September 5, 2012

What's your sign?

The billboard caught my attention: “The place to be seen is Crestwood Baptist.”

I did a double take. To be seen?

What about the place to be loved? The place to be in community. The place to grow.

I’m not sure what message that church was trying to get across, but it felt like an appeal to the country club clique, not a wide embrace that I hope most churches extend.

But the billboard did jog an important reminder: We should check our signs. 

Fall is typically prime church-shopping season. Folks are building their school-year schedule, trying to figure out how to map out their weeks and some are, for the first time – or the first after a long time, trying to find a place to worship. Our church, for instance, had five visiting families on the Sunday of Labor Day weekend.

Prospective visitors may be slowing down in front of the church, trying to find the worship times on the main sign. If your sign still wishes people a happy summer, then you’re sending a signal of irrelevance – or laziness. Cobwebs and weeds send a message (and not a good one). So too does a sign with half of the letters missing: “W lcom to o r ch rc !”
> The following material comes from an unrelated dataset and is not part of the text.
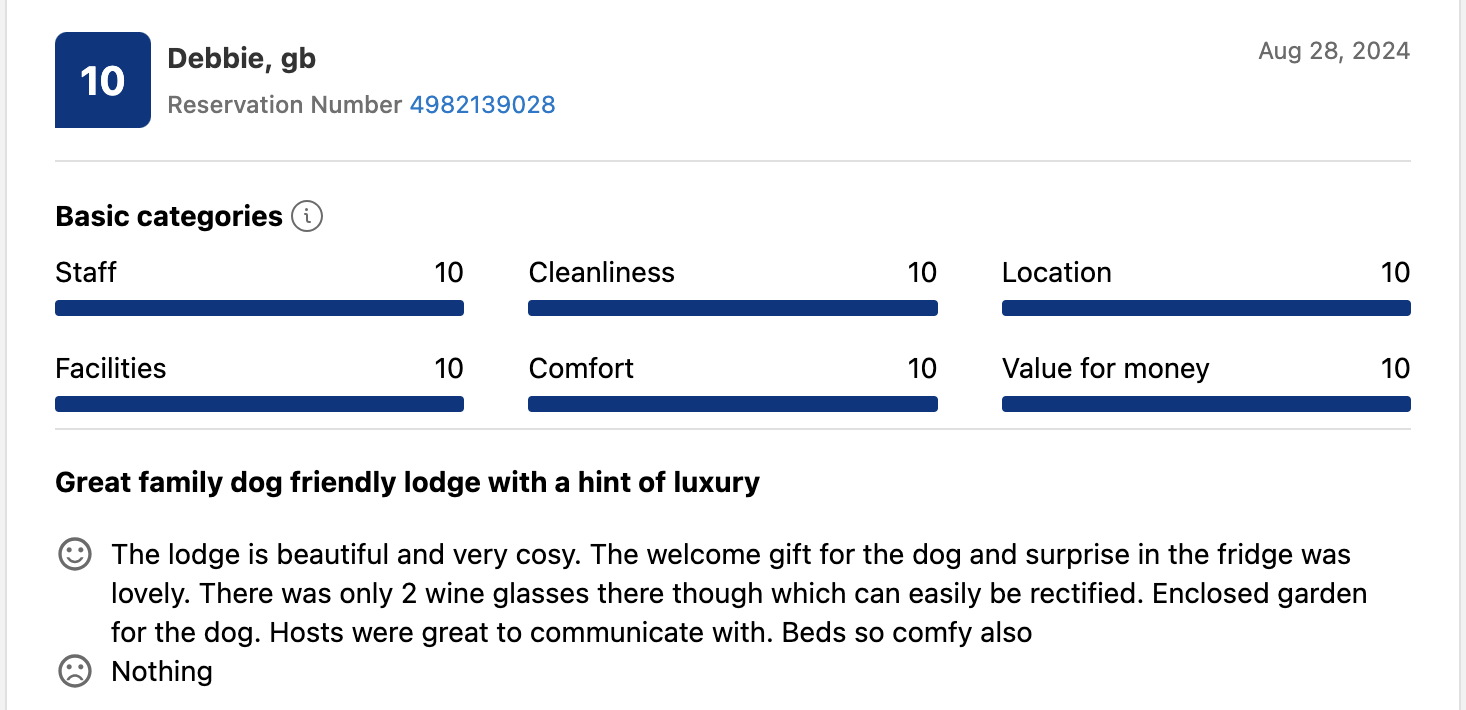Click the Comfort rating bar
Your sign should be clean and clear, offering a warm welcome, along with service times, phone number and website.

Your congregation may be into kitschy sayings. I’m not gonna judge. As long as the sign is well-kept, puns are the prerogative of the sign-keeper.

A good sign represents a commitment to hospitality, though we all know that evangelism is much broader and deeper than plastic letters tucked into felt folds.

On the other hand, you don’t need to read the horoscopes to understand the meaning behind an unkempt sign.